長屋-6
翌日、長四郎と燐は重則と一太郎から話を聞くため、燐が通う高校の近くにあるファミレスに来ていた。
店内で待つこと、十五分。
部活終わりなのか、汗だくでジャージを来た男子高校生二人が、長四郎達が座る席に近づいてきた。
「どうも、展戸重則です」
「測理一太郎です」
「探偵の熱海長四郎です」
長四郎は男子高校生二人に自分の名刺を渡す。
「探偵さんですか。コナンみたい」
隣に座る重則にそう言う一太郎。
「コナン。コナン」
嬉々として、一太郎に相槌を打つ重則。
「なぁ、なんかムカつくから殴って良い?」燐にそう耳打ちをする長四郎に燐は「ダメに決まってるでしょ。バカ!」と長四郎の足の甲を思いっきり踏む。
「ぐっ!!」痛みに堪える長四郎は、本題を切り出す。
「君達は、あの死体の正体をどう思う?」ドストレートな質問をぶつける長四郎。
「どうって・・・・・・・」死体と瓜二つの一太郎は返答に困る。
「最初はこいつが死んだと思っていました。でも、冷静になればそんなことないんですけどね」
「まぁ、そうなるわなぁ~」長四郎はグラスに入ったコーラを飲む。
「ねぇ、一太郎君って兄弟いるの?」
「いるけど。それが関係あるの?」
「いや、家族の誰かって事は無いかなぁ~なんて」
「そしたら、身元が判明しているだろ。スカポンタヌキ」
「私がタヌキ顔だって、言いたいの?」
「君たちも大変だね。こんな話の通じない単細胞と同じクラスだなんて」
長四郎が言うや否や燐の肘うちを腹部に受ける。
「グボッ」机に突っ伏す長四郎を見て、顔を引きつらせる重則と一太郎。
燐がここまで凶暴だと思っておらず、イメージギャップに戸惑う。
「お前、勉強もせずにこんな所で遊んでいるって良いご身分だな」
そう話し掛けてきたのは、これまた一太郎に瓜二つな男であった。
一太郎と違い、ポロシャツにチノパンに身を包み眼鏡を掛けている事でしか、見分けるすべがないくらいそっくりの男であった。
「二太郎・・・・・・・」
「え、兄弟!」驚く燐を見下す二太郎は一太郎に目を向ける。
「ま、バカはバカらしくバカ共とつるんどくんだな」
それだけ言うと、レジに向かって行った。
「何、あいつ」燐は隣に座る長四郎をサンドバッグにして、憂さを晴らす。
「ごめん。
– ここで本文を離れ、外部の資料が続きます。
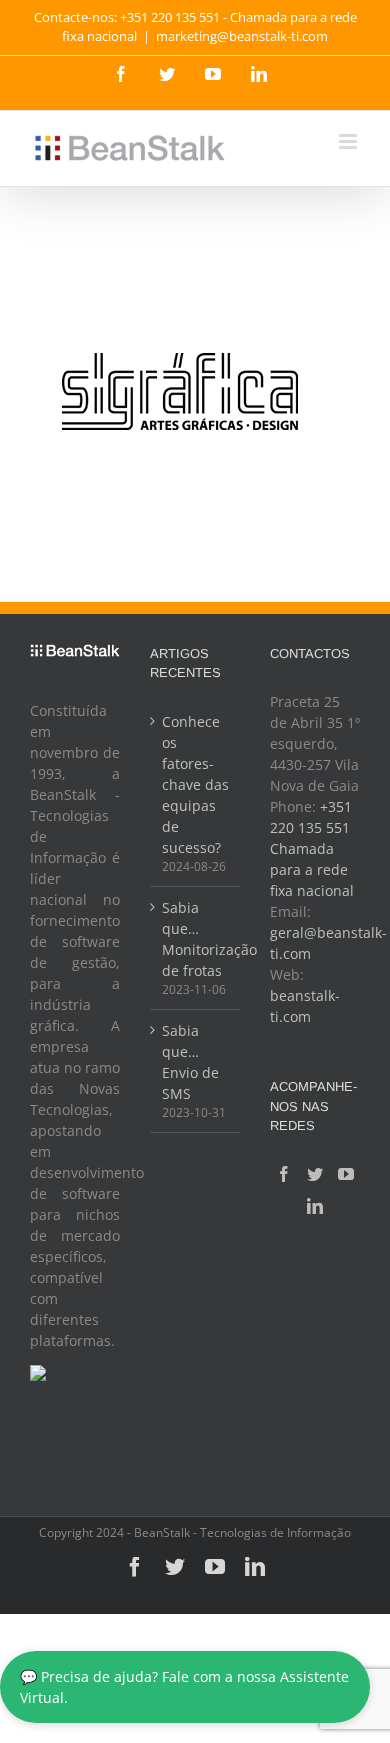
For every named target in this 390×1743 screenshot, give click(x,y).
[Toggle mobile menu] (349, 141)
あいつ、東大目指しててさ。ピリついてんだ。許してくれ」
一太郎は頭を下げて謝罪する。
「何も一太郎君が謝る事は無いよ」
「そうだぜ。一太郎。あいつは昔からああなんだから」
「そうか。そうだよな」少し元気がなくなる一太郎に長四郎は「二太郎って事は、あれ? 弟?」と質問した。
「そうですけど」
「そうか。悪いんだけど家族写真と家族の詳細について教えてくれない?」
「それが、事件解決と関わりがあるんですか?」
「あるかもしれないし、ないかもしれない」長四郎は、無責任な回答をする。
それでも一太郎は「分かりました」と了承し、長四郎に家族の情報を教えるのであった。